Through the Threshold

The moment Liang Ming's fingers brushed against the shadowed threshold, the world imploded. Not in an explosion of force, but in silence—a void swallowing every sensation, leaving him weightless and untethered. The darkness did not feel cold or warm, did not push or pull. It simply was.

Then came the falling.

It was not the pull of gravity but of something deeper, something woven into the fabric of his very existence. He plummeted through layers of unseen reality, flashes of imagery bleeding into his mind—glimpses of places he had never been, faces he had never met, yet somehow recognized.

A towering city of onyx and glass, its sky fractured by threads of silver light.

A battlefield littered with corpses, their eyes open, yet devoid of souls.

A spiraling tower with no end, rising into the abyss above.

And then—

A chamber of mirrors, infinite and formless, where his own reflection stood in wait.

Ming hit the ground with a force that rattled his bones, the impact sending ripples through the air itself. He groaned, pushing himself upright, his palms pressing against smooth stone.

The chamber stretched endlessly, its walls lined with reflections of himself at different points in time—some older, some younger, others distorted beyond recognition. The air hummed with quiet energy, as if the space itself was alive, observing him.

He rose to his feet, his breath slow and measured. His eyes scanned the endless reflections, each one frozen in their own moment.

And then—one of them moved.

Ming's blood turned to ice.

A figure stepped forward from the reflection. It was him—but not as he was now. This version bore scars along his arms, his clothes tattered, his eyes carrying the weight of countless battles. He radiated an undeniable presence, as if time itself bowed before him.

"You are close to understanding," the reflection spoke, its voice calm, yet edged with something unreadable. "But you are not ready."

Ming steadied himself, his hand drifting to the dagger at his waist. "What is this place?"

The reflection did not answer immediately. Instead, it extended a hand, palm facing upward. A book materialized in its grasp—a mirror image of the one Ming carried.

"This is the Threshold," the reflection said. "The point at which the Spiral separates the lost from the chosen."

Ming's grip tightened around his weapon. "And which am I?"

The reflection smiled, but there was no warmth in it. "That depends on what you do next."

A pulse of energy shot through the chamber, and suddenly, the reflections around him began to shift. One by one, they blinked—their faces changing, morphing into figures from his visions.

The woman in the fractured city.

The cloaked man in the shadows.

The child clutching the book.

Each of them turned to look at him, their gazes filled with knowledge he did not yet possess.

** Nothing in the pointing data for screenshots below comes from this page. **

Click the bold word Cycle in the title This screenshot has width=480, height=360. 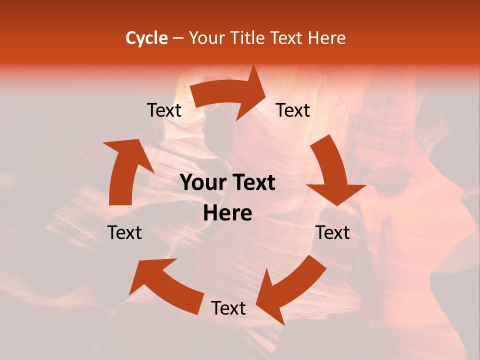click(x=146, y=38)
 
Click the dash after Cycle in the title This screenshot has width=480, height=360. click(x=178, y=38)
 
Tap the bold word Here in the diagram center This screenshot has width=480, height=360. click(x=228, y=214)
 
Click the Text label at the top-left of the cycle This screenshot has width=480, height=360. click(x=164, y=110)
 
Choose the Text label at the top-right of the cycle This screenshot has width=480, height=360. click(x=293, y=110)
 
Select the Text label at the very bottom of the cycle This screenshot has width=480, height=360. click(x=228, y=308)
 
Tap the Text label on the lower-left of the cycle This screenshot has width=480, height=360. click(x=124, y=232)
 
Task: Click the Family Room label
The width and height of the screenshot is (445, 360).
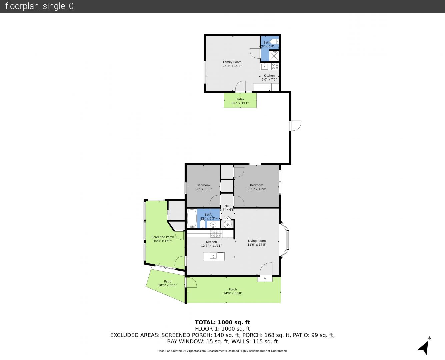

The air grew heavy. The reflection of himself took a step closer.

"You think you are in control," it said, voice lower now, almost pitying. "But every step you take, every choice you make, was already written. The Spiral is not a path you walk. It is a force that consumes. And soon, it will take all that you are."

Ming's heart pounded. He had heard warnings before, but this one felt different. Closer. More inevitable.

A sharp wind tore through the chamber, and the reflections began to crack—fractures spiderwebbing across the mirrored walls. The vision was breaking. Reality was shifting again.

The reflection of himself began to fade, its form dissolving like mist.

"Remember this, Liang Ming."

Its final words echoed as the world around him collapsed.

Ming's eyes snapped open, his body hitting solid ground once more. His breath came in ragged gasps, his heart hammering in his chest.

He was no longer in the mirrored chamber.

The sky above him churned with dark clouds, a city sprawled beneath him in the distance. Towers stretched impossibly high, their structures woven with glowing silver threads. The air was thick with energy—power that hummed in his bones.

He had seen this place before.

Not in the monastery, not in any book.

In his visions.

He pushed himself up, his gaze locking onto the towering skyline. He had crossed the Threshold. And now, he stood in a world not meant for mortals.

The Spiral had brought him here.

And it was far from finished with him.